I am using pandas’ built-in ExcelWriter. Running 24 scenarios, it takes:

51 seconds to write to an .xls file (using xlwt)

86 seconds to write to an .xlsx file (using XlsxWriter)

141 seconds to write to an .xlsm file (using openpyxl)

21 seconds to just run the program (no Excel output)

The problem with writing to .xls is that the spreadsheet contains no formatting styles, so if I open it in Excel, select a column, and click on the ‘comma’ button to format the numbers, it tells me: ‘style comma not found’. I don’t get this problem writing to an .xlsx, but that’s even slower.

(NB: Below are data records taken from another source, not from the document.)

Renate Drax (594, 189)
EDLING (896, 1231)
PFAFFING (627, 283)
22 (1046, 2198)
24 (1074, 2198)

Any suggestions on how to make the exporting faster? I can’t be the first one to have this problem, yet after hours of searching forums and websites I haven’t found any definite solution.

The only thing I can think of is to use Python to export to csv files, and then write an Excel macro to merge all the CSVs into a single spreadsheet.

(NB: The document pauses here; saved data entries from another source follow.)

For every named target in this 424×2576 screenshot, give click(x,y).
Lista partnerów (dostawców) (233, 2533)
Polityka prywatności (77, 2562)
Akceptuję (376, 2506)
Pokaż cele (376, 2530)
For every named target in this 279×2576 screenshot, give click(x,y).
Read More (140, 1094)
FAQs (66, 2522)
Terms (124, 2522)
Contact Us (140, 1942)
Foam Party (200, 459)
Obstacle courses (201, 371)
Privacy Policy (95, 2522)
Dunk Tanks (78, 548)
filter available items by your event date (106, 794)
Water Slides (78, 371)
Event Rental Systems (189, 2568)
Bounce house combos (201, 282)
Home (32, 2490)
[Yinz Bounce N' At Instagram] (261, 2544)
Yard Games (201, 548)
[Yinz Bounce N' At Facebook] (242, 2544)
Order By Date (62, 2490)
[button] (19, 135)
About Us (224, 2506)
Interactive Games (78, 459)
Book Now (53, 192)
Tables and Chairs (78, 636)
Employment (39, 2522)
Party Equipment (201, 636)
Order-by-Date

The .xls file is 10 MB, and the .xlsx 5.2 MB

Thanks!

Awtszs
  • 323
  • 1
  • 8
  • 33
Pythonista anonymous
  • 8,140
  • 20
  • 70
  • 112
  • I think that the difference in size stems from excel and the different file formats and not from the writing method. In addition - you don't need an excel macro to merge csvs into a spreadsheet, writing a script with xlwt is fairly straight forward. – Korem Sep 16 '14 at 08:38
  • Yes, of course, the difference in size depends on the compression embedded in the xlsx format. That's not the issue. The issue is that taking 60 seconds just to write 5 MB of data seems excessive. Given that Python packages are so slow writig pandas data frames to Excel, would they be quicker writing csv to Excel? I haven't had time to test it yet but I doubt it. My hope is that merging the CSVs using Excel and VBA would have been faster. It's a bit frustrating that something as banal as exporting a few MBs of data takes so long... – Pythonista anonymous Sep 16 '14 at 08:43
  • So, I have run some more tests: loading the 24 CSVs and putting them onto separate sheets of an Excel file takes: Excel VBA macro: 5 seconds. Python script with xlsxWriter: 24 seconds (34 with {'constant_memory': True}, weird). Maybe the best option is to run the VBA macro from Python, as in these examples: http://stackoverflow.com/questions/2141967/using-python-to-program-ms-office-macros http://stackoverflow.com/questions/441758/driving-excel-from-python-in-windows – Pythonista anonymous Sep 16 '14 at 09:43
  • I don't have the code with me now, but I've written styles/formats with xlwt. I can look it up if you're interested. Also, try here for more info on xlwt: https://groups.google.com/forum/#!forum/python-excel – JohnE Sep 16 '14 at 12:26
  • Here is a [benchmark for different Python to Excel modules](https://gist.github.com/jmcnamara/ba25c2bf4ba0777065eb). Make sure to run it on your target machine since it will be affected by Python/module versions, CPU, RAM and Disk I/O. – jmcnamara Sep 16 '14 at 12:50
  • @jmcnamara , thanks - very useful. However, I understand PyExcelerate doesn't support Pandas, and most likely won't, at least not in the near future (https://github.com/pydata/pandas/pull/undefined). Maybe I could use it to merge the CSVs into an Excel, but at this point I'm inclined to do that via a VBA macro invoked from Python, also because formatting the sheets will presumably be easier that way. – Pythonista anonymous Sep 16 '14 at 13:07
  • Correct, PyExcelerate isn't supported in Pandas. I made an [initial attempt](https://github.com/pydata/pandas/pull/5128#issuecomment-31095852) at porting it in but it didn't work out. I'm going to post the benchmark as an answer. If nothing else it will help someone else see the differences so they can make an informed decision. – jmcnamara Sep 16 '14 at 13:16

2 Answers2

11

Here is a benchmark for different Python to Excel modules.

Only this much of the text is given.